Sunday, March 15, 2009

Cluster and CUDA troubles abound

Running this cluster for my class is more trouble than it's worth and I won't do it again. Research cluster, yes - teaching cluster, no.

Yesterday, one of the students ran the frontend node out of memory. Of course, that meant I couldn't log in to reboot the thing, so I had to go to campus, find which entrance of the building is open on weekends and isn't closed by construction, and press the reset switch. Very annoying. I am disappointed that Linux is that fragile and that mechanisms wouldn't be in place to prevent this sort of problem. Surely crashing that program and freeing the memory should have solved it, but obviously didn't.

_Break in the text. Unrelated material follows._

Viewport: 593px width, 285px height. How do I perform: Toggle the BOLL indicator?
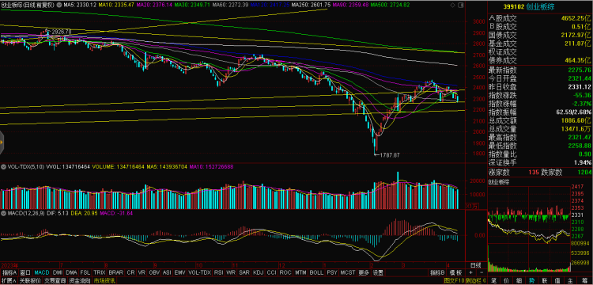[316, 272]
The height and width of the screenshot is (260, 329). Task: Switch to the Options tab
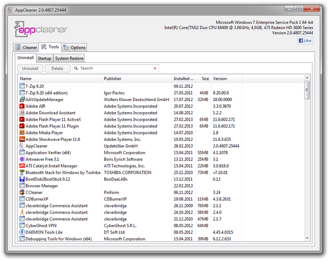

An even more annoying problem has to do with the Tesla cards. It looks like the drivers keep crashing. After a while, suddenly programs are no longer able to open the appropriate /dev entries for the NVIDIA cards. Clearly the students could be running buggy programs and such, but that should be expected. I think the drivers must not be recovering properly after a crash or something. Even running nvidia-smi won't fix it. A reboot will, but I discovered "rmmod nvidia" will remove the driver module and clear the problem, then nvidia-smi will cause the driver to reload and reinitialize. But bloody annoying, because the root user needs to do it, and I'm not giving the students root...